A Generalized Model Representation Relating the Degree of Mixing to the Mechanical Properties of Physically Blended System of Two Polymer Components

Abstract

The mechanical properties of polymer blends depend on the degree of mixing of the blended components. If the blended polymers are poorly compatible or incompatible, which is oftener met in actual and is more significant in modifying the mechanical properties of a single polymer component in a practical point of view, it presents a sort of physically blending rather than a sort of solvation. This common type of blending usually shows the existence of two glass-transition temperatures which correlate, more or less, to the original glass-transition temperatures of each component and suggest that the physically blending leaves homogeneous regions of each polymer component.
In this paper, it is intended to relate the viscoelastic properties of this type of physically blended system of two polymer components to the degree of mixing by using a generalized model representation, as shown in Fig. 2, consisted of n elements coupled in parallel by the volume fraction λ, in which the ith element consists of two polymer components coupled in series by the volume fraction φ_i.
Considering λ_i as a function of φ_i and n as infinite, then the following mathematical relations will be obtained:
E(T)=∫¹₀E(T, φ_A)λ(φ_A)dφ_A (2')
1=∫¹₀λ(φ_A)dφ_A (3')
VA=∫¹₀λ(φ_A)φ_Adφ_A (4')
and
1/E(T, φ_A)=φ_A/E_A(T)+(1-φ_A)/E_B(T) (1')
where E(T) is temperature dependence of Young's modulus of the whole blended system; E(T, φ_A) is that of the element having the volume fraction of A component φ_A; and V_A, E_A and E_B are volume fraction of A component in the whole system, temperature dependence of Young's modulus of A component and that of B component, respectively.

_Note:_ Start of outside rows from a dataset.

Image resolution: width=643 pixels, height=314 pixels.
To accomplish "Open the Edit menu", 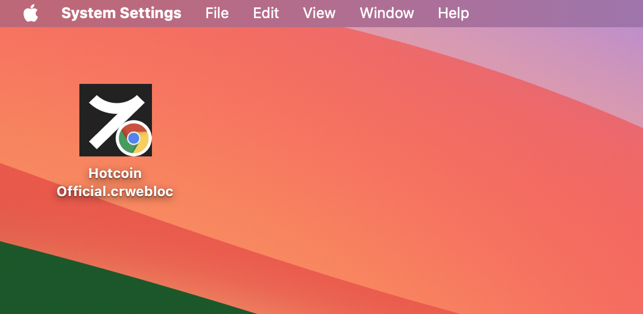I will coord(266,13).
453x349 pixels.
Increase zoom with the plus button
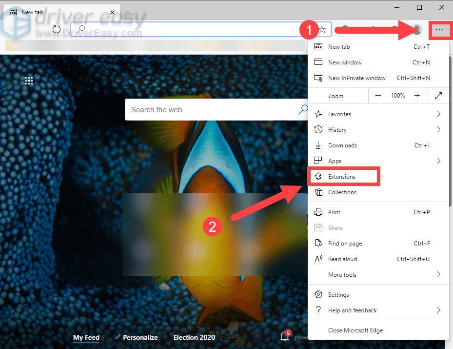[x=417, y=96]
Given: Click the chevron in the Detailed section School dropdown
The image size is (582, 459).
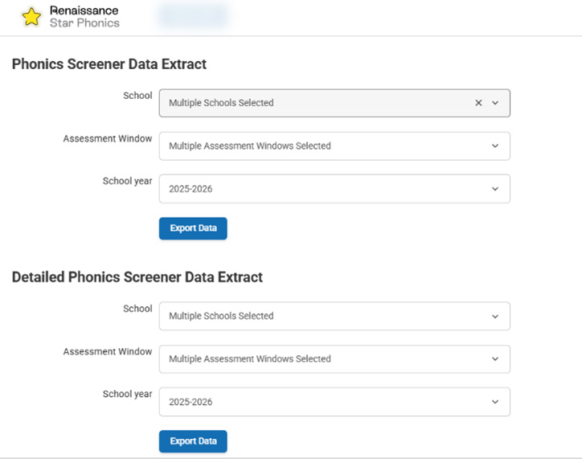Looking at the screenshot, I should coord(495,317).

The degree of mixing, λ(φ_A) is obtained by solving the integral equation (2') under the additional conditions of Eqs. (3') and (4'), since E(T), EA(T) and E_B(T) are measurable functions and thereby E(T, φ_A) is a known function. It is, however, difficult to solve Eq. (2') analytically, and the equation must be solved numerically.
The degree of mixing λ(φ_A) of the blended systems of 30/70 butadiene-styrene copolymer and polystyrene varying V_A from 0 to 100% is determined from the temperature dependence of E(T) of the blended systems given by Tobolsky. λ_i(φ_Ai) determined by the numerical method shows maxima at the extremes of φ_Ai, i.e., near φ_A=0 and 1, and reveals gradual increase of λ_i(φ_Ai≅1) or decrease of λ_i(φ_Ai≅0) with increase of V_A.